Вслед за философом Лосевым нужно сказать, что средневековье и Возрождение как разные эпохи – деление чисто условное. «Ведь все вообще исторические эпохи вечно колеблются; никакая их кажущаяся принципиальная устойчивость не может помешать историку находить в них также и постоянную изменчивость» [99]. Совершенно естественно, что исторический процесс непрерывен, континуален. Одна эпоха медленно, постепенно переходит в другую [100]. Неудовлетворительность одной методологией познания порождает другую. И в этом смысле Возрождение, пожалуй, можно трактовать как время разрушения монотеистического представления о модели мира, обращения к политеизму язычества, приведшего к возникновению пантеизма и материализма в его естественнонаучных формах мышления. Это время, когда господствующей тенденцией становится стремление строить познавательные модели и проверять верность или неверность философско-эстетических построений на основе результатов реально предметного опыта.
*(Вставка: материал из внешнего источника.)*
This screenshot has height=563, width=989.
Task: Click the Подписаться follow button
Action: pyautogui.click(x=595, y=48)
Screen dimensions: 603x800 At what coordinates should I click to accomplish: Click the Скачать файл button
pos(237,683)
Итак, общим для эстетического мышления разных времён оказывается утверждение целостности природно-космической модели мира, её биологизации и гуманизации. При этом представления о разумности природы и космоса постоянно присутствуют или подразумеваются в направленности художественного мышления людей разных периодов истории. Обожествление, монотеизм, признание акта творения природы есть, разумеется, предельный вариант построения «разумной» модели. Но даже рационально-нигилистические представления, которые, по тонкому замечанию Лосева, можно найти, например, у Леонардо да Винчи, исполнены скрытого трагизма, когда научно-художественный поиск не приводит к оптимистическому, жизнеутверждающему результату [101].
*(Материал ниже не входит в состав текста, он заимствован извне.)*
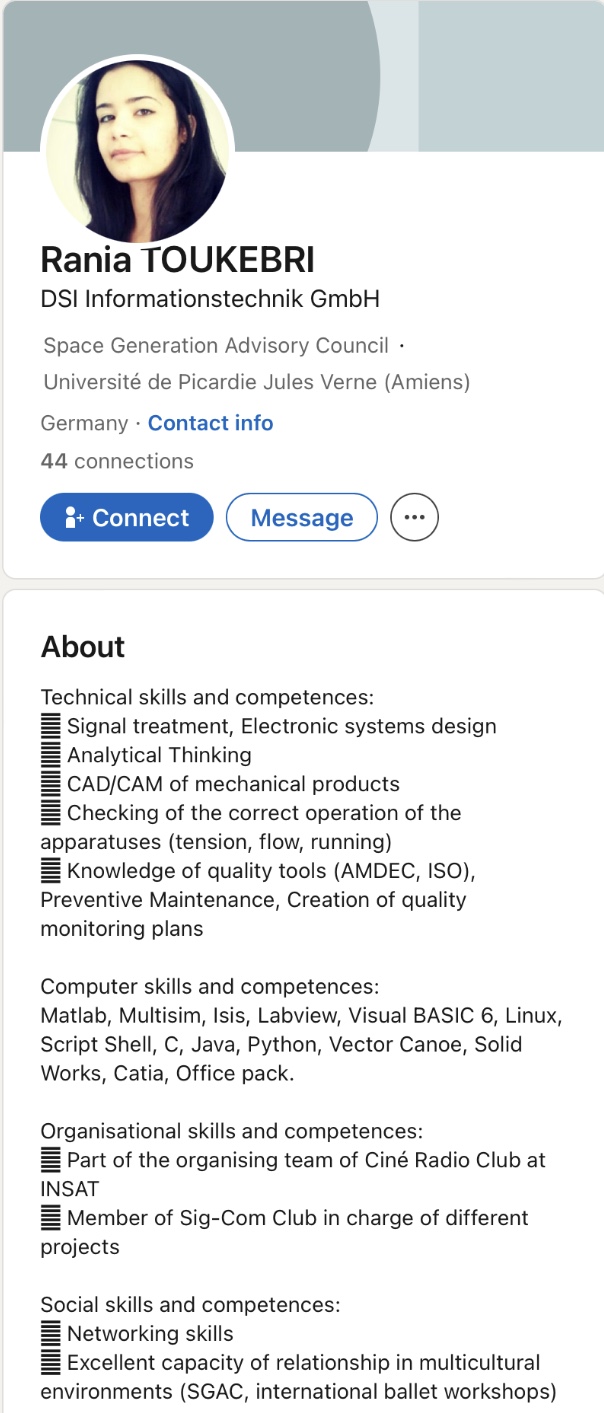Click the About section heading
Viewport: 604px width, 1413px height.
click(x=83, y=647)
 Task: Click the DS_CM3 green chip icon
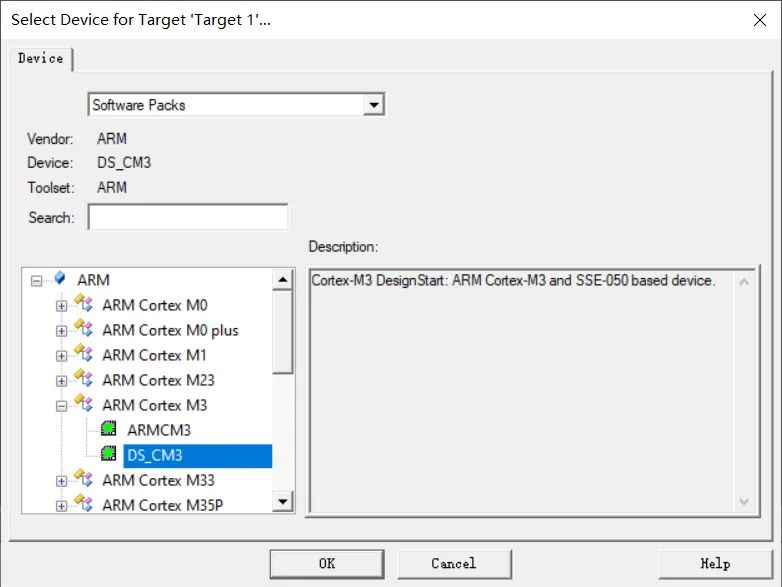108,453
Если говорить об истине и художественно-композиционном методе её поиска, то в самом общем, абстрактном виде человек ищет априорно заданную ему истину, «подбирая» для этого методы, способные привести к наиболее убедительным результатам.
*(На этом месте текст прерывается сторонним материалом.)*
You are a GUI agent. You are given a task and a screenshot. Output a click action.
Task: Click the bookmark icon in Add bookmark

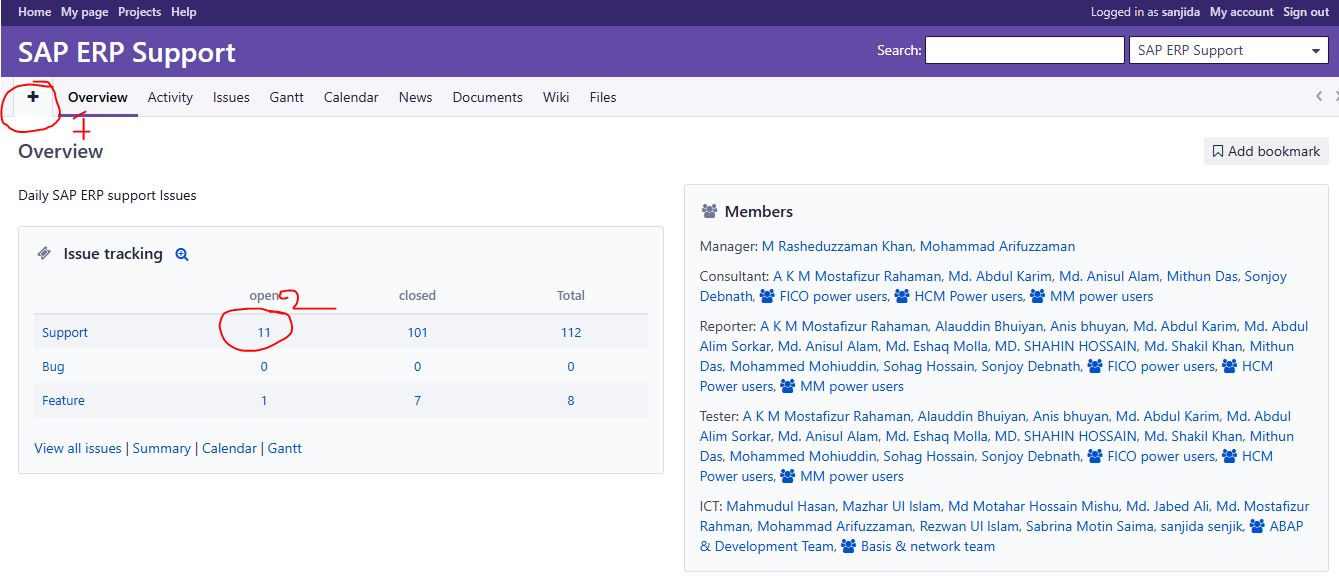(1217, 152)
Рассматривая художественно-композиционное мышление, надо подчеркнуть, что целостность – это основная композиционная категория, которая одновременно является и формой, и смыслом живописного произведения. Действительно, чтобы утверждать художественными средствами оптимистический по отношению к жизни образ природы и космоса, необходимо создать целостную по форме художественную модель, целостное изображение. В этом случае сама способность создания художественной целостности будет положительным экспериментально-художественным результатом, удавшимся художественным опытом, свидетельствующим о возможности гуманистической целостности природы, в которой жизнь и человек занимают место существенных элементов. В этом случае не столь важно, существует ли эта целостность в контексте эстетической концепции, признающей разумность природы или в контексте концепции, основывающейся на утверждении всеобщности природных закономерностей. В любом случае целостность окажется жизнеутверждающей формой, а, следовательно, будет нести и смысловую нагрузку Поэтому здесь форма и смысл оказываются неразделимыми.
Не вдаваясь в детали ещё одной чрезвычайно сложной проблемы, попытаемся коротко сформулировать её основные положения. Представления древних о гармонии и проблема целостности тесно связаны между собой. Целостность – это частный случай гармонии или, если говорить точнее, её художественная модель. Гармония – природная целостность, которая в разные времена понималась по-разному, и в своём особом воплощении «разумной, творящей гармонии» являлась представлением о божественном. Поэтому различные целостные художественные модели в зависимости от того, какое представление о гармонии они выражали, несли различное философское или религиозное содержание. В частности, у Леонардо понятие гармонии в живописи имело, по сути, атеистический смысл и являлось «гармоничной пропорциональностью» [102]. Леонардо, по выражению Вольфа, «формальный эстетик» [103]. Напротив, у Джордано Бруно мы находим представления о гармонии и целостности мира, основанные на философии неоплатонизма и пантеизма [104,105].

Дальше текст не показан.